#### [The task]
Only lines containing the word "will" belong in the answer; copy each one from the records.

#### [Given data]
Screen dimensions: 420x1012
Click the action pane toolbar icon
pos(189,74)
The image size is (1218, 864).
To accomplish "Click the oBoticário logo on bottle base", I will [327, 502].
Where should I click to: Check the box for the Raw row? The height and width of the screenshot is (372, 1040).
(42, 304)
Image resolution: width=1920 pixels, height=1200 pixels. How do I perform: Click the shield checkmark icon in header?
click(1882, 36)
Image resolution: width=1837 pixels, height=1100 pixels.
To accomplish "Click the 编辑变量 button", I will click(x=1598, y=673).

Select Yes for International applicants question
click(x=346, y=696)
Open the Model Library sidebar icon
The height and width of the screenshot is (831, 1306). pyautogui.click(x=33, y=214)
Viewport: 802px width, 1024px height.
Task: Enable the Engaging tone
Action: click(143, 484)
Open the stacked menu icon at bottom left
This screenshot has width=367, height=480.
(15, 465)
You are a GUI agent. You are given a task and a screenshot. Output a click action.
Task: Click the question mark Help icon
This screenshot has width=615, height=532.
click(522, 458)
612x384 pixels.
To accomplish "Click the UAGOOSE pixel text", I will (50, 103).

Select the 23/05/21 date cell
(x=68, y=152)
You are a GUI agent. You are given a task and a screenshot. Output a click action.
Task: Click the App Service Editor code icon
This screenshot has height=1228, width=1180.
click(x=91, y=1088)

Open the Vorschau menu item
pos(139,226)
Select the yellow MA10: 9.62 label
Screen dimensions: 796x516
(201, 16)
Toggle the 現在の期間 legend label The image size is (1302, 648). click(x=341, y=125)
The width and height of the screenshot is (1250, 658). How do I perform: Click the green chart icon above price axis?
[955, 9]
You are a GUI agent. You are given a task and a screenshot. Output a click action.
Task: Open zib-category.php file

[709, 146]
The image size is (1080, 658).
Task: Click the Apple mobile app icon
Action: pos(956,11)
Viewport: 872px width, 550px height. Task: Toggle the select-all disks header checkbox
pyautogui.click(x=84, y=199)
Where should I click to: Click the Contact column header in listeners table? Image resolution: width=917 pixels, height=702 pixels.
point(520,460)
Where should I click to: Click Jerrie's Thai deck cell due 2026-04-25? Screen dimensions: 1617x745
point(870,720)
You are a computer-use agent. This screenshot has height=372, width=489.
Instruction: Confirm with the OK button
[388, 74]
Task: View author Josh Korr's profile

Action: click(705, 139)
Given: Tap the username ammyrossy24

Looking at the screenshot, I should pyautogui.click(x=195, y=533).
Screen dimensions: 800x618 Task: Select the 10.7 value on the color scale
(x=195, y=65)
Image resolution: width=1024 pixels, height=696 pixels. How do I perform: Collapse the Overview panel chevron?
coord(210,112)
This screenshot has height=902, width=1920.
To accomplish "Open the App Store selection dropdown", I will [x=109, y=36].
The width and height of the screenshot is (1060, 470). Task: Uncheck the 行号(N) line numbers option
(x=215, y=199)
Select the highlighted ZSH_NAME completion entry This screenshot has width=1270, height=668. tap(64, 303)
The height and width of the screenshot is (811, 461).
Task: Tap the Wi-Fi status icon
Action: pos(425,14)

#### [Your response]
To accomplish "Click the oBoticário logo on bottle base", I will [327, 502].
To accomplish "Click the 编辑变量 button", I will click(x=1598, y=673).
To accomplish "Click the UAGOOSE pixel text", I will (50, 103).
To accomplish "Open the App Store selection dropdown", I will [x=109, y=36].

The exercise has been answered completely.